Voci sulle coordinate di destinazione
◆ ◆ ◆
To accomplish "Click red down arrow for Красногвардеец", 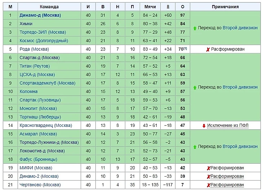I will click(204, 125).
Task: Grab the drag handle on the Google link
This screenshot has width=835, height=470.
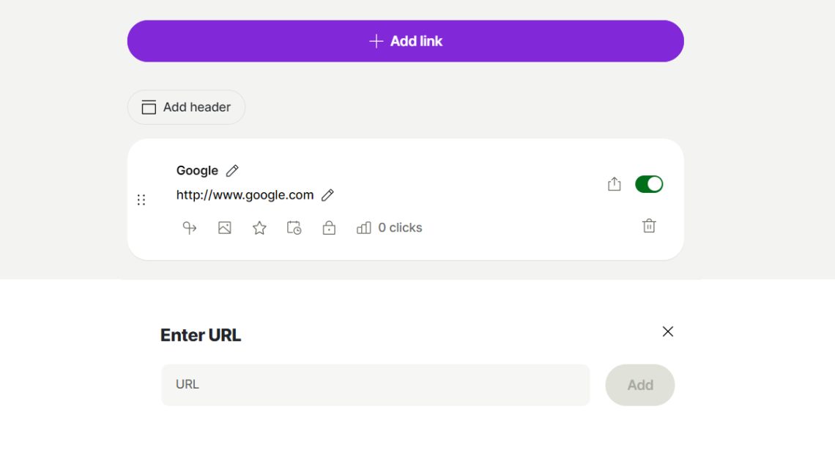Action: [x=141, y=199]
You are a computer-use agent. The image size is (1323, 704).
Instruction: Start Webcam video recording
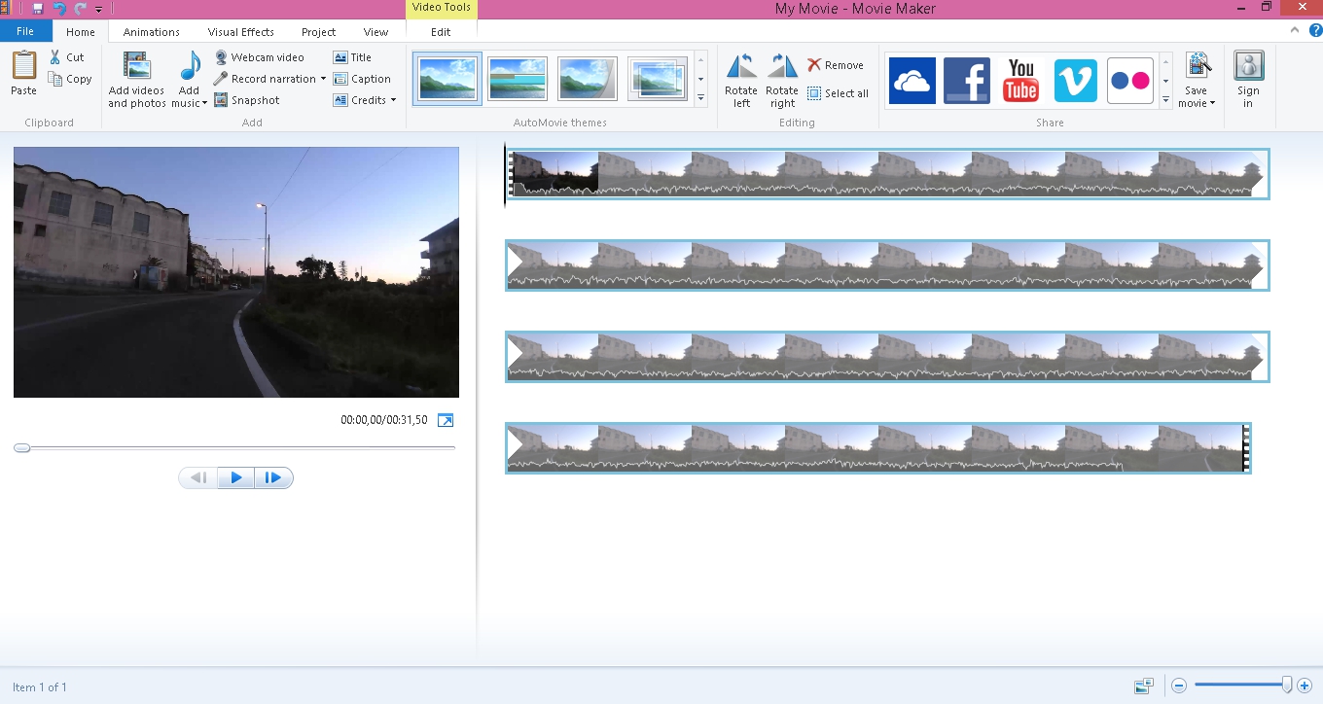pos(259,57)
◆ ◆ ◆
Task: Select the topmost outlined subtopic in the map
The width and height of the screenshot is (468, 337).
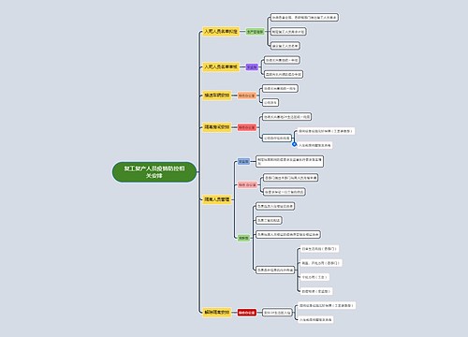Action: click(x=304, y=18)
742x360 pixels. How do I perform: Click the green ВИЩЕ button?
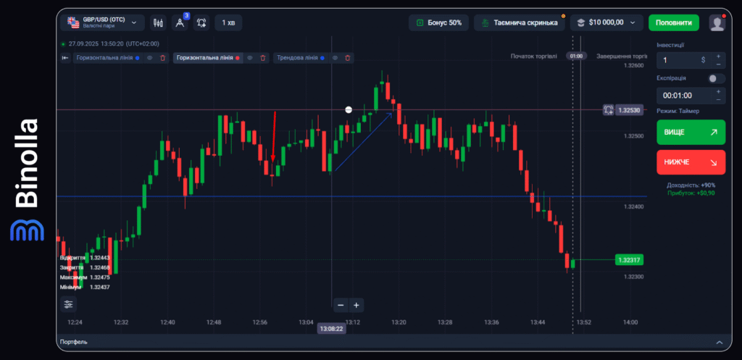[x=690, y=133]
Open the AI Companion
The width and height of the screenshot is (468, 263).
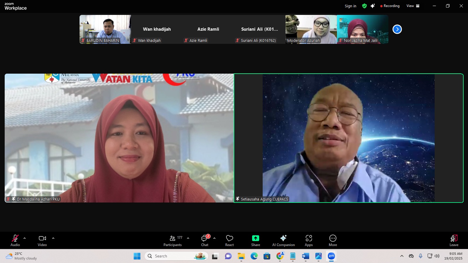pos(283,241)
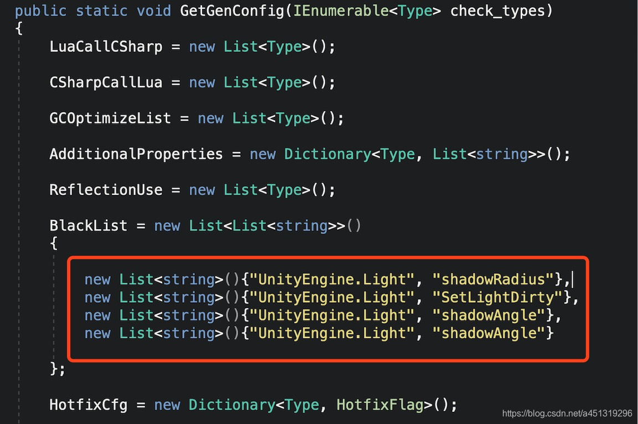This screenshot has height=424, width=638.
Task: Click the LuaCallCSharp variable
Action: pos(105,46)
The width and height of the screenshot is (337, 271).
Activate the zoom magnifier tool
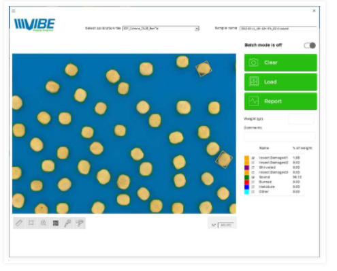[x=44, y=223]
◆ ◆ ◆
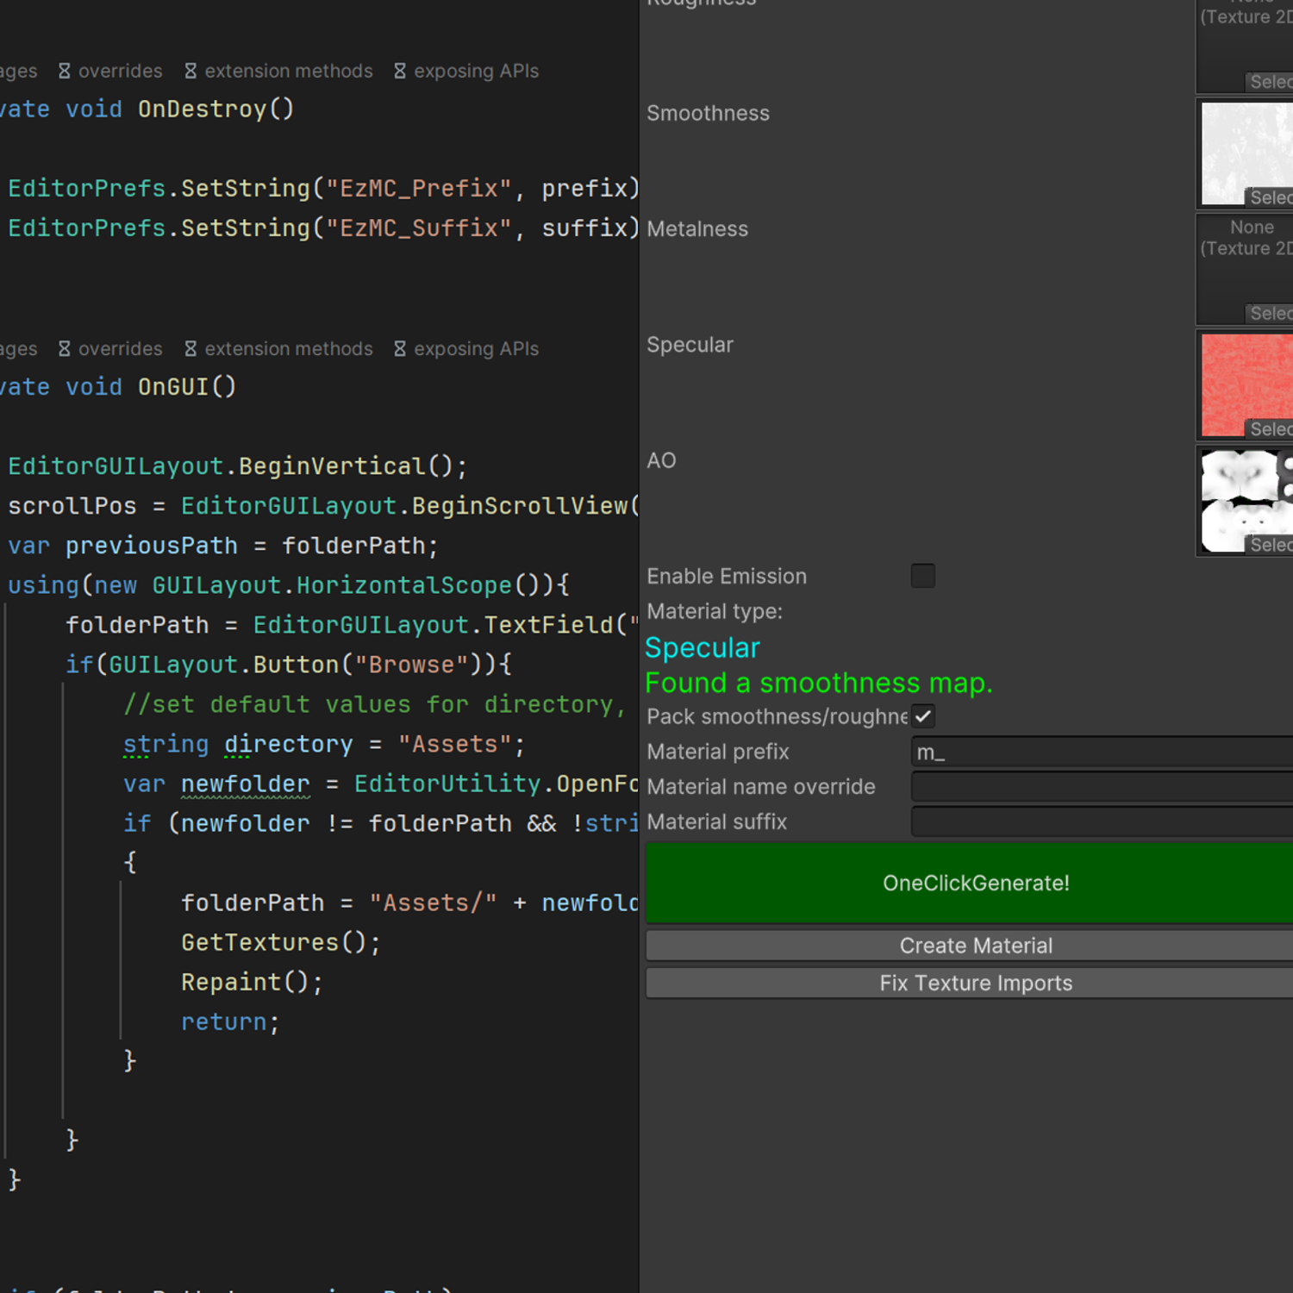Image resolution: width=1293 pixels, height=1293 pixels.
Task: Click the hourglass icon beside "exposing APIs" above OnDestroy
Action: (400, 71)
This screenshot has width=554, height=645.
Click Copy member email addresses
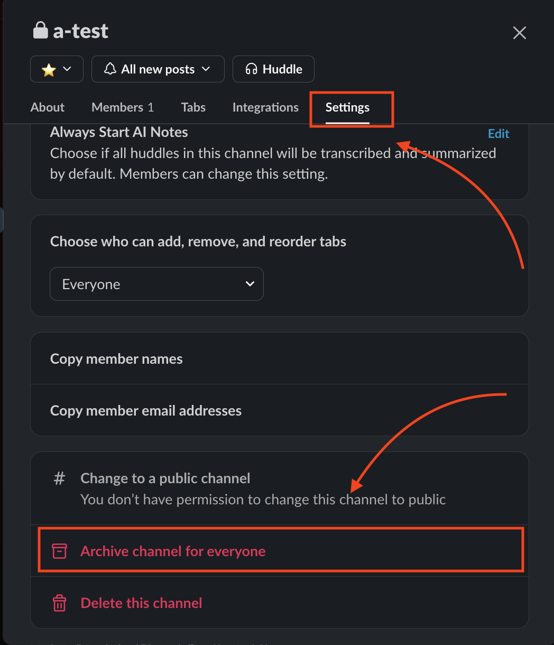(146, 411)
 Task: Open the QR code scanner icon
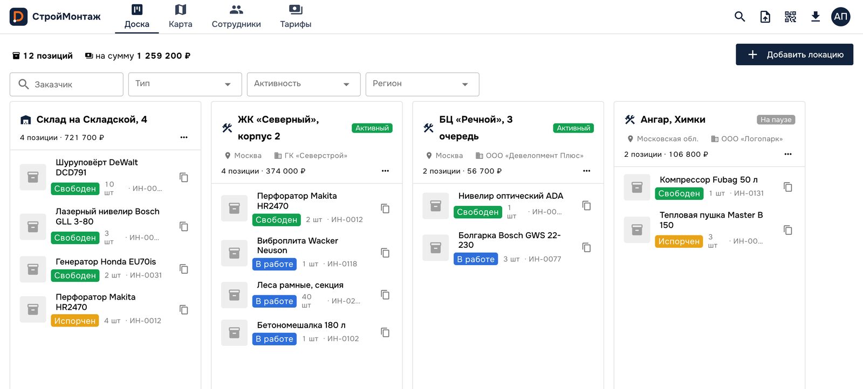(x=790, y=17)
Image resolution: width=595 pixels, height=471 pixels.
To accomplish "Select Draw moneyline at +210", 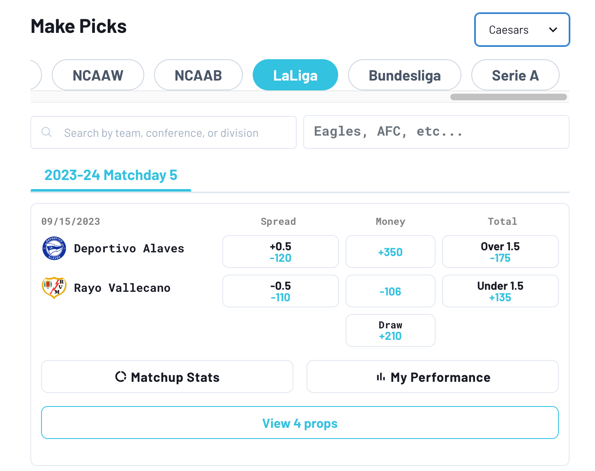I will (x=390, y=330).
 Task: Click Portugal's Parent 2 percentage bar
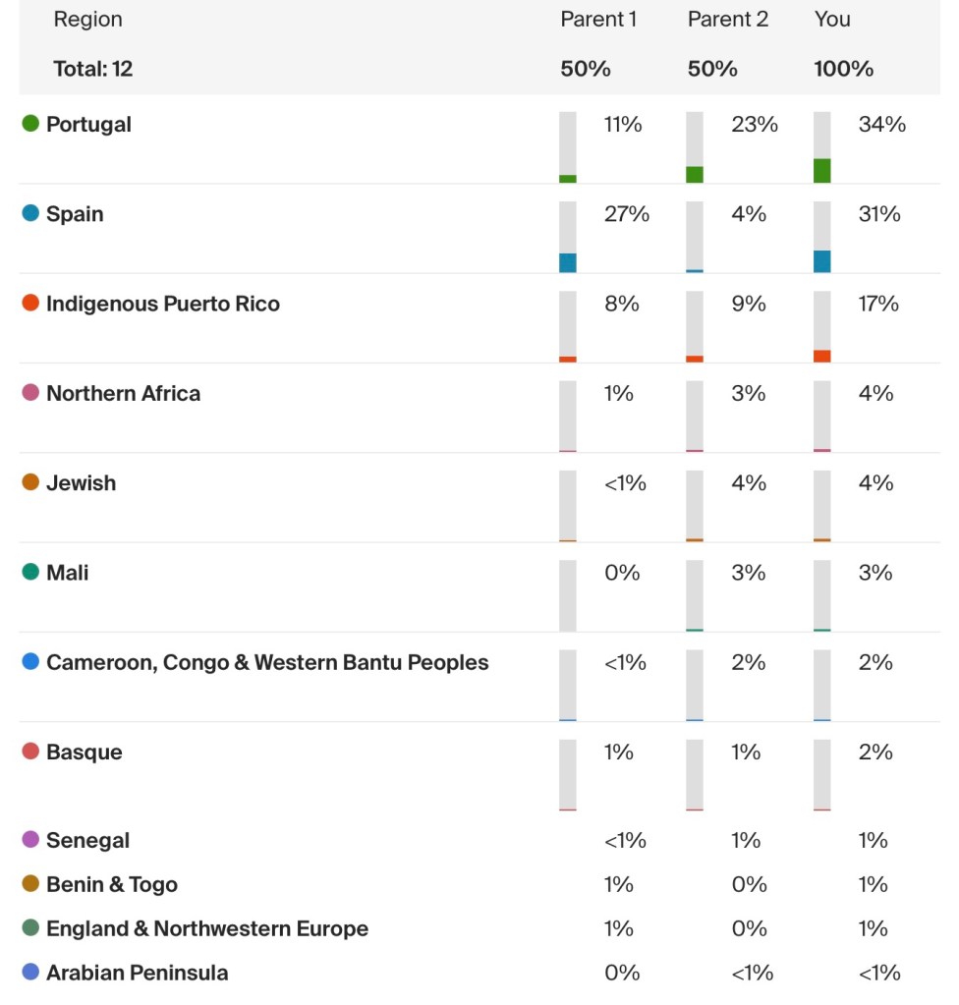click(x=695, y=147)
◆ ◆ ◆
> _CONSEGNA_: Ricopia senza modifiche, per favore, le righe dalla riga che contiene "Image resolution: width=1293" alla riga che contiene "(x=790, y=17)", entrambe incluse. Lascia fuori le immagini.

> _RISPOSTA_:
Image resolution: width=1293 pixels, height=1293 pixels.
Task: Click the hourglass icon beside "exposing APIs" above OnDestroy
Action: (400, 71)
This screenshot has width=554, height=645.
Click Copy member email addresses
(146, 411)
 Task: Open the QR code scanner icon
(x=790, y=17)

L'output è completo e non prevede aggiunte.